## TO BE DONE
Reproduce word for word everything from the line containing "Task: Click the zoom in magnifier" down to the end of the records, omitting the pictures.
——————
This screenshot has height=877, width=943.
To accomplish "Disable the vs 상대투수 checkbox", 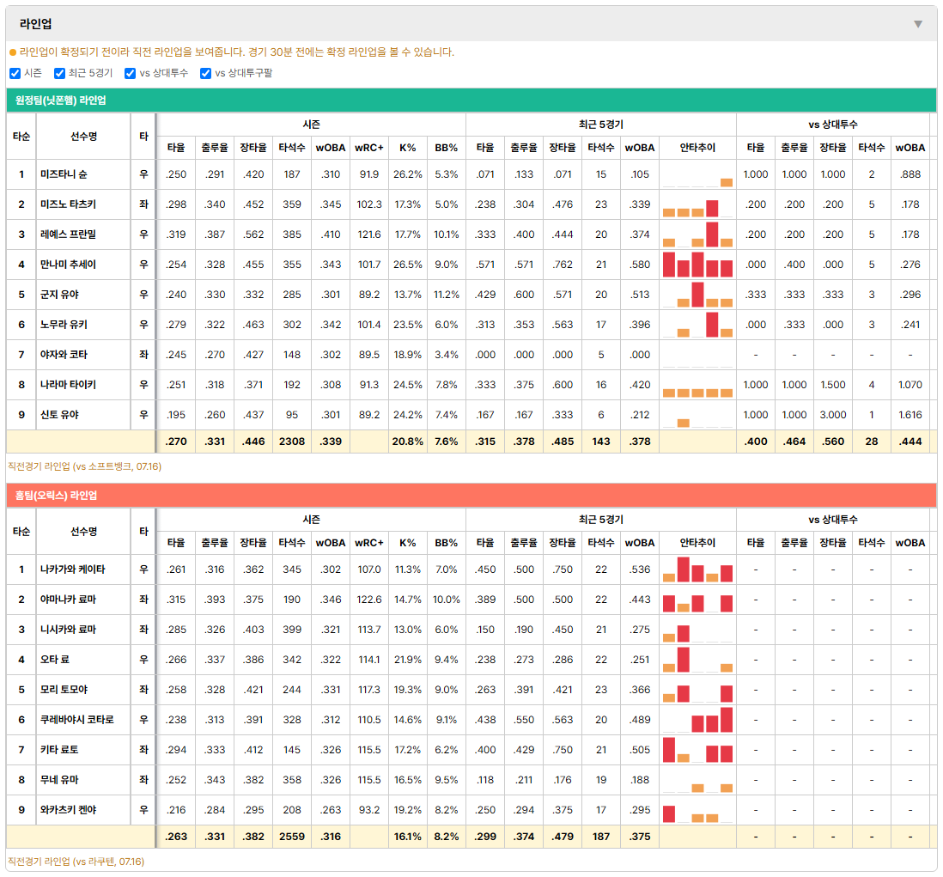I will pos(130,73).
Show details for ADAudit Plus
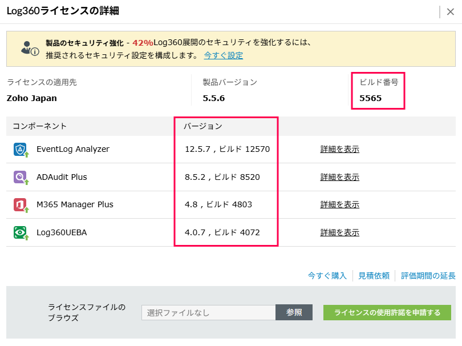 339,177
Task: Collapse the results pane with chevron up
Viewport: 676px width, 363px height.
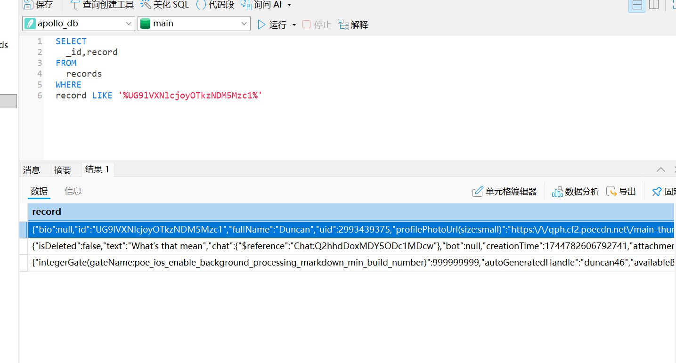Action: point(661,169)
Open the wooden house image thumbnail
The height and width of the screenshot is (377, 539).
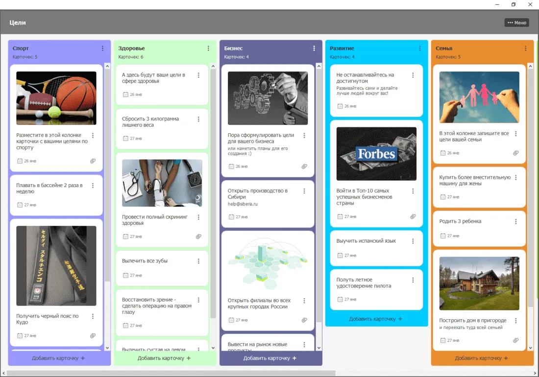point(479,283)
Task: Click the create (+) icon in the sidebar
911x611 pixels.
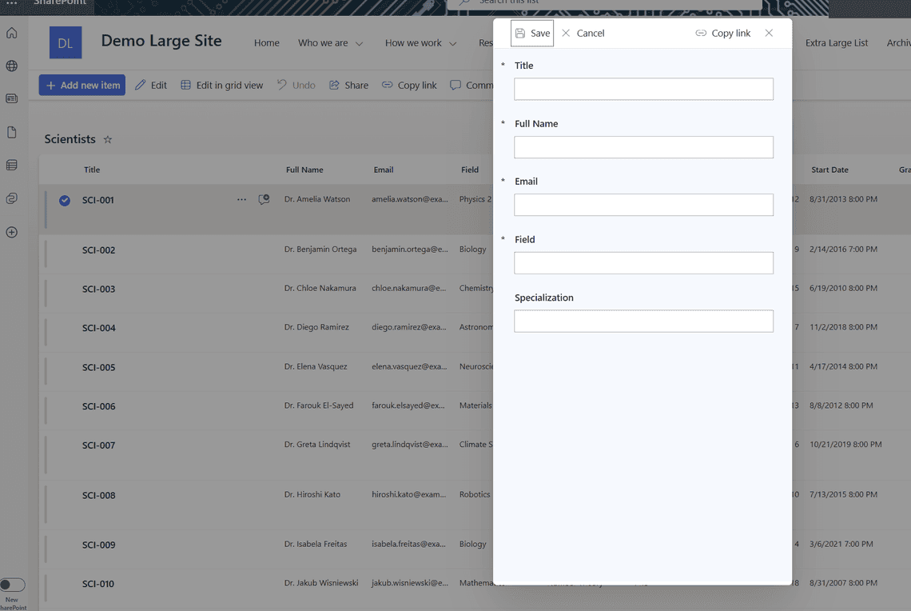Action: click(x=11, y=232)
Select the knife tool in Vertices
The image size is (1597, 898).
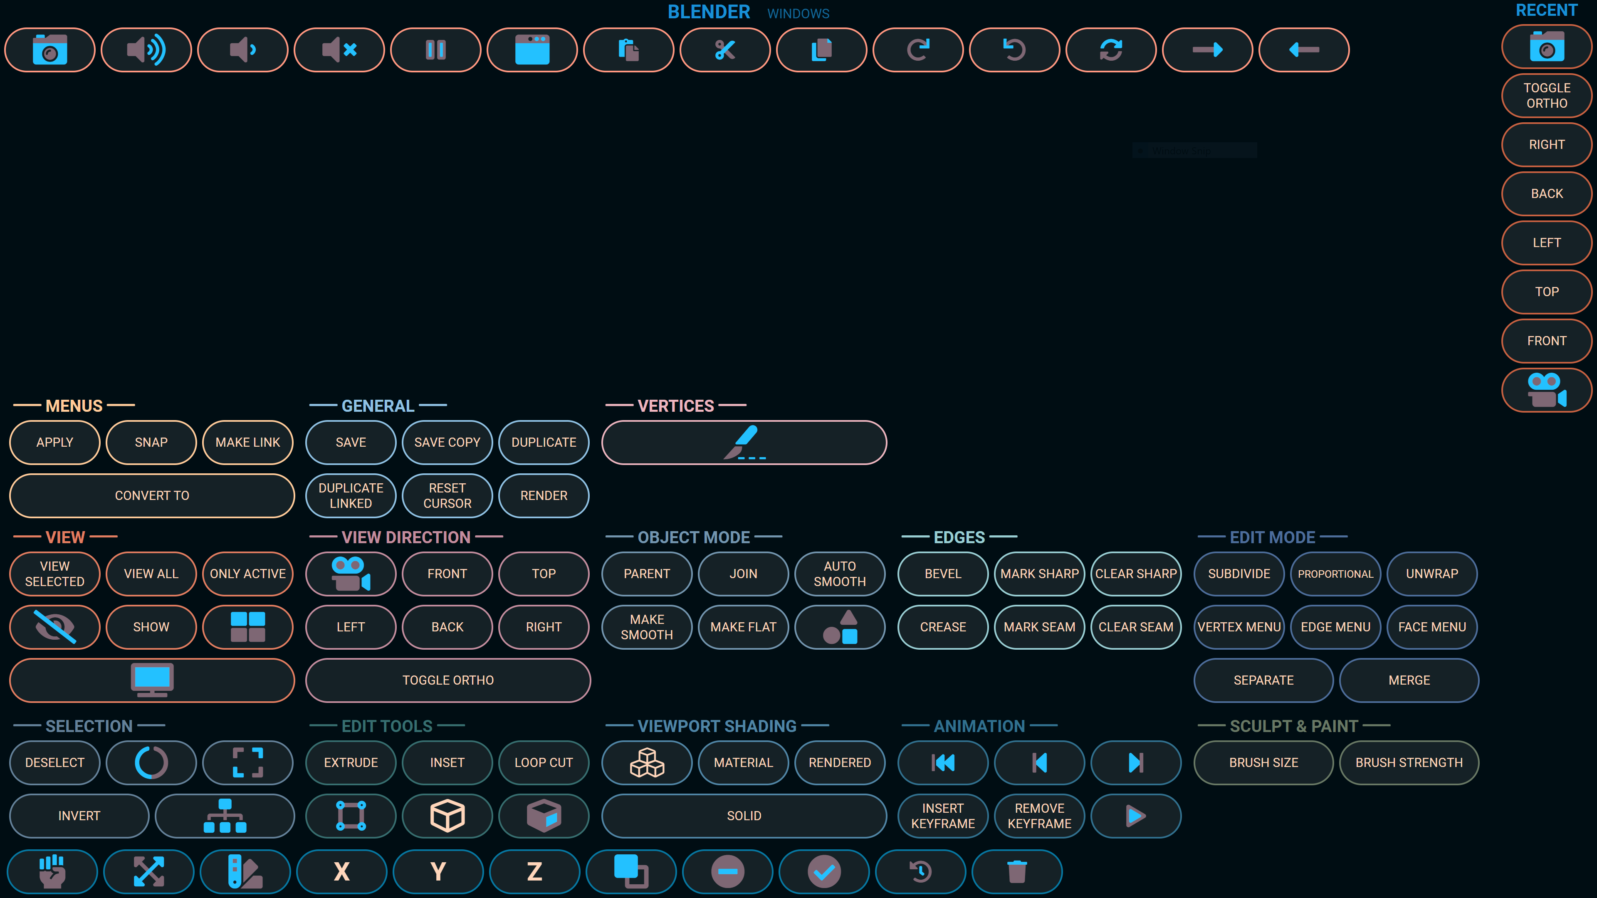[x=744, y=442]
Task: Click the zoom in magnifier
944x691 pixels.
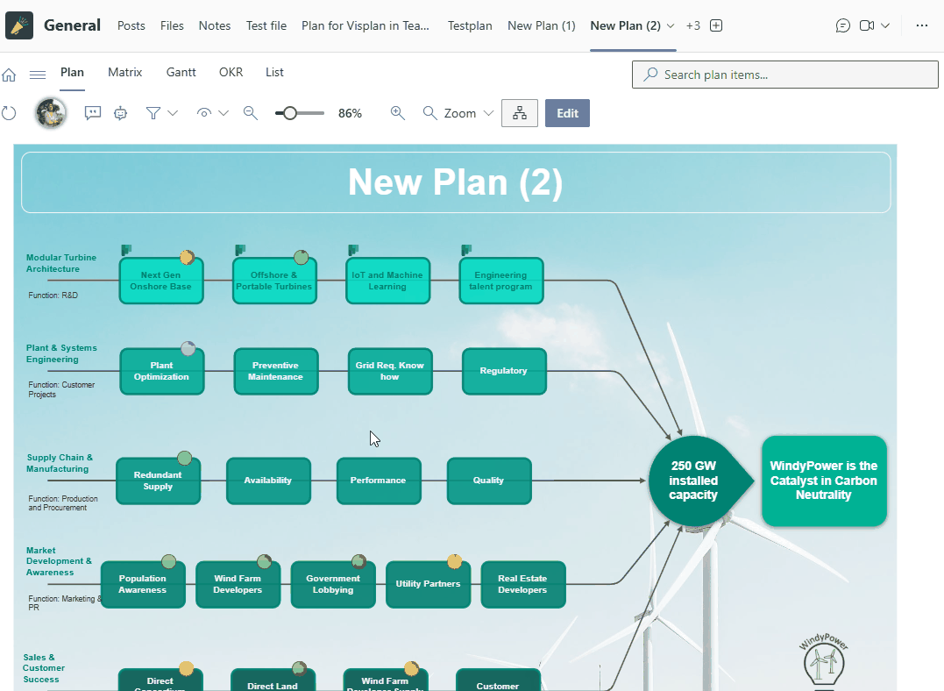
——————
## IN RESPONSE
Task: Click the zoom in magnifier
944x691 pixels.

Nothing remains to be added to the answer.